● **What this exercise asks**:
1. In the article on social responsibility, rewrite the part from "The degree of" up to and including "on the community.", replacing "community" with "neighborhood".
2. In the article on social responsibility, what is given as an easy example of positive action a business might take?
3. According to the article on social responsibility, what factors determine the degree of positive action that will attract customers? List them all.

Why Social Responsibility is Just Another Cost of Doing Business

Dec 24, 2013

Is a business "socially responsible" if it does no harm, follows government mandates, and recycles?

Well, doing those things isn't socially irresponsible but these days customers expect more than the bare minimum of "do no harm." They expect positive action. They expect you to make the community that supports the business a better place.

The degree of positive action that will attract customers depends on your size, your community, your market, and your business. It may be as easy as donating a prize to the school fair or as complex as making sure that your supply chain doesn't include sweat shops or pesticides or animal cruelty.

Social responsibility does not mean that you need to lose money or give something away for nothing - although donating to nonprofits is one way to be socially responsible. The idea is that as your business grows so, too, will your positive effect on the community.

● **Available data**:
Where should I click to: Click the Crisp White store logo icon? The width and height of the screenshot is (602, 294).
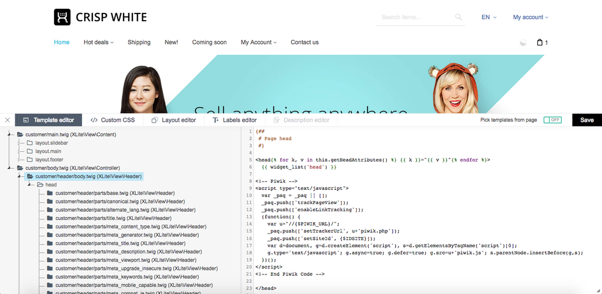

● **Expected results**:
1.
The degree of positive action that will attract customers depends on your size, your neighborhood, your market, and your business. It may be as easy as donating a prize to the school fair or as complex as making sure that your supply chain doesn't include sweat shops or pesticides or animal cruelty.

Social responsibility does not mean that you need to lose money or give something away for nothing - although donating to nonprofits is one way to be socially responsible. The idea is that as your business grows so, too, will your positive effect on the neighborhood.

2. Donating a prize to the school fair.

3.
- Your size
- Your community
- Your market
- Your business